In the records below, find the line containing "You are a computer-use agent. 561x468 pixels.", then print it and every following line exactly, through the last, without pictures.

SOURCE MATERIAL:
──────

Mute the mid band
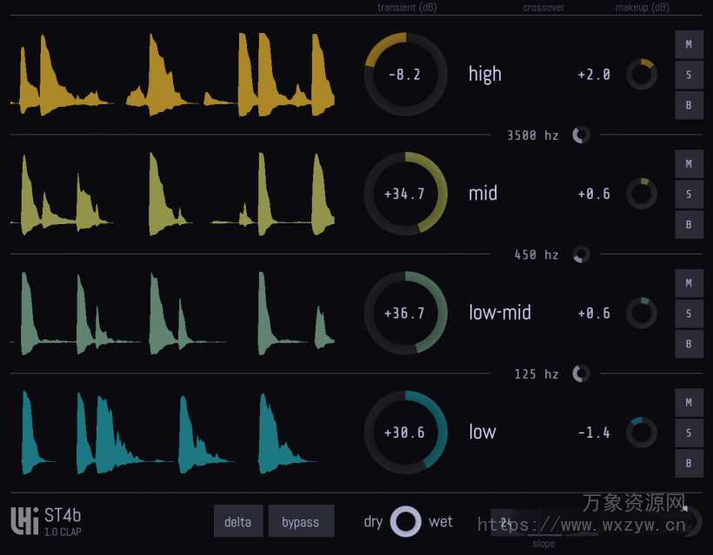Viewport: 713px width, 555px height. point(689,163)

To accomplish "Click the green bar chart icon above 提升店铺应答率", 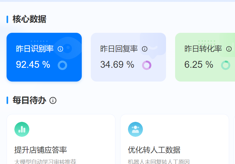I will pos(22,129).
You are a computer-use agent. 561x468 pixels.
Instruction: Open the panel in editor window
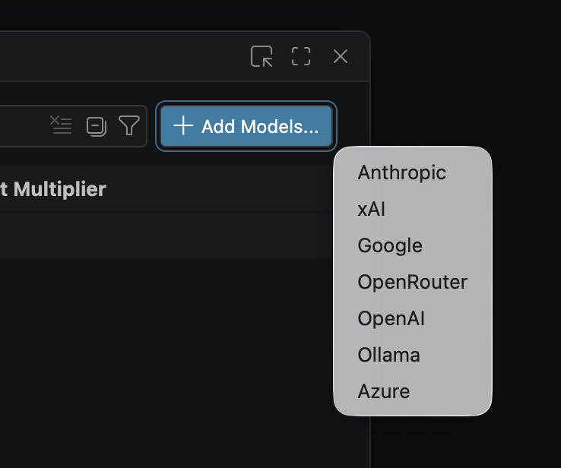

──────

ANSWER FOR THIS EXERCISE:
You are a computer-use agent. 561x468 pixels.
Instruction: Open the panel in editor window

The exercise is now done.